Collection entries
####
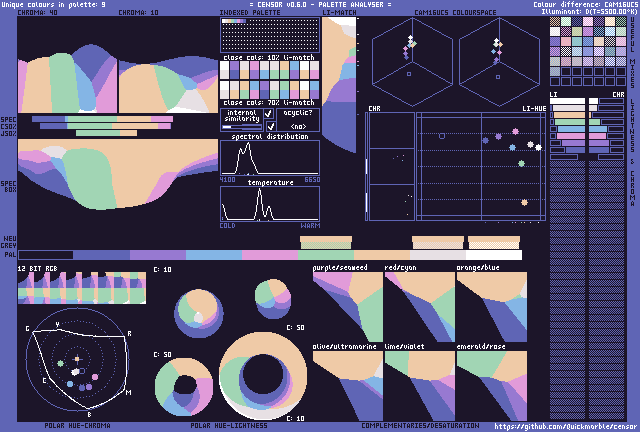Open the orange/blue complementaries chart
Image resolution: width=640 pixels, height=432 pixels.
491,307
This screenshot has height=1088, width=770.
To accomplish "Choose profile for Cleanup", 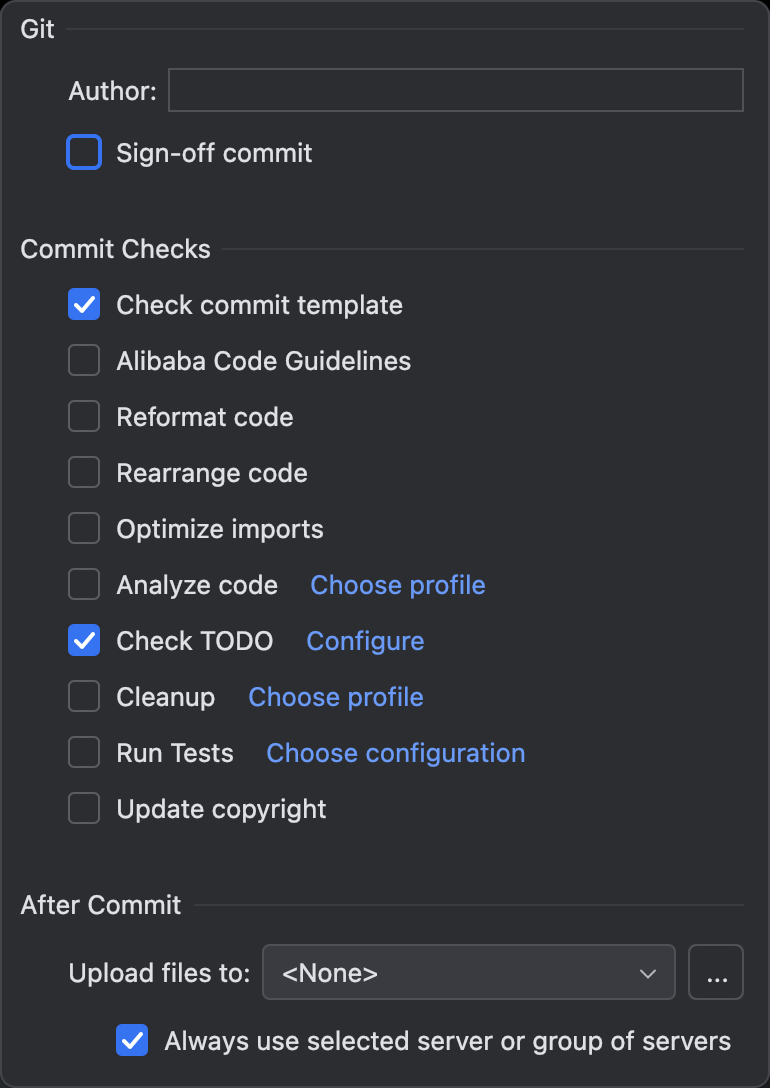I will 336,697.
####
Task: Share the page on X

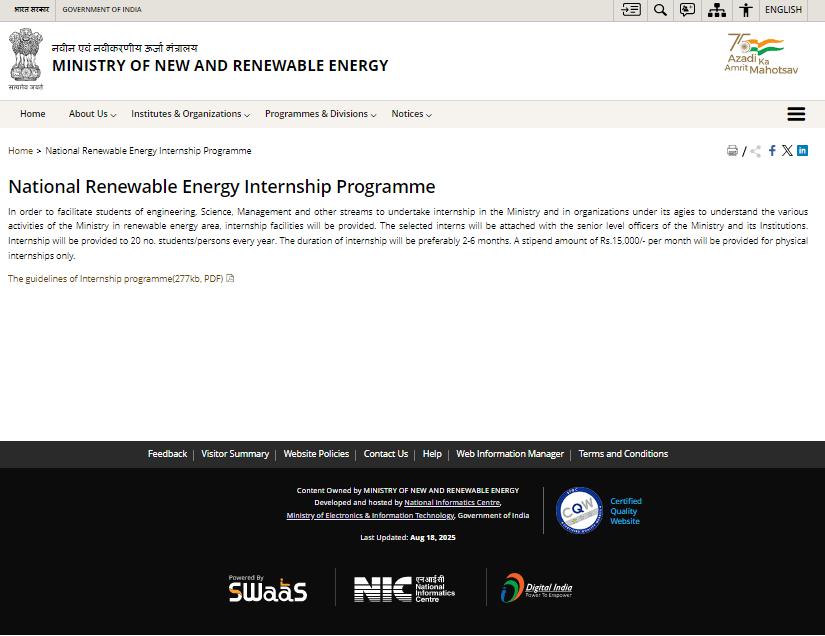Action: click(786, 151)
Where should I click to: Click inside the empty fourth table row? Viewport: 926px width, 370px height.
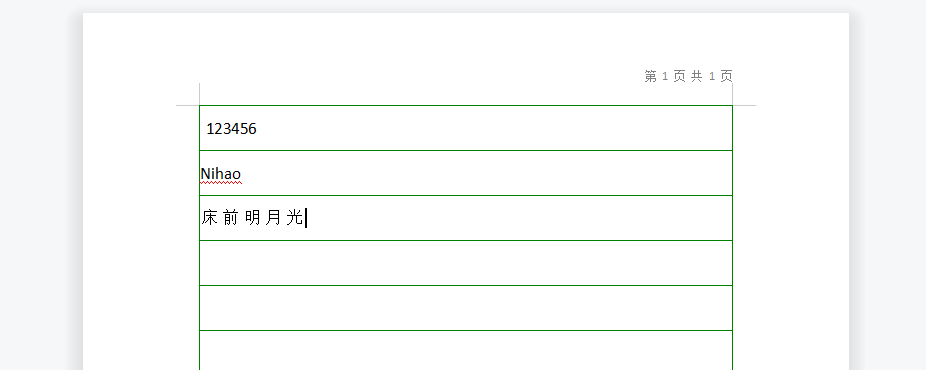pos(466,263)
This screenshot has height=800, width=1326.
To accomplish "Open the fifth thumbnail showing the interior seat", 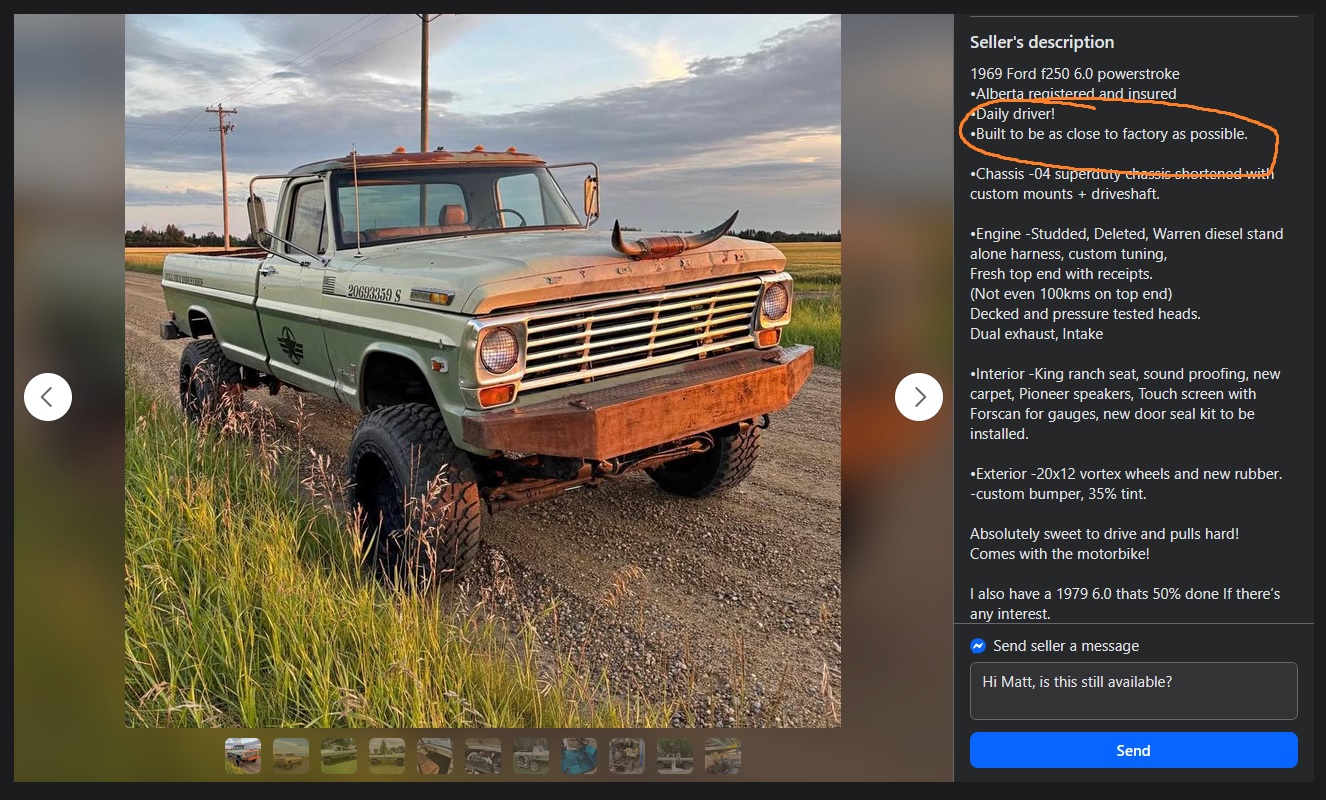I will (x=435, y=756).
####
[WHAT NEEDS TO BE DONE]
Where the word "screenshot" occurs in a line of the records, copy that line.

[RESULT FOR THIS TASK]
This screenshot has height=1088, width=770.
This screenshot has height=800, width=1326.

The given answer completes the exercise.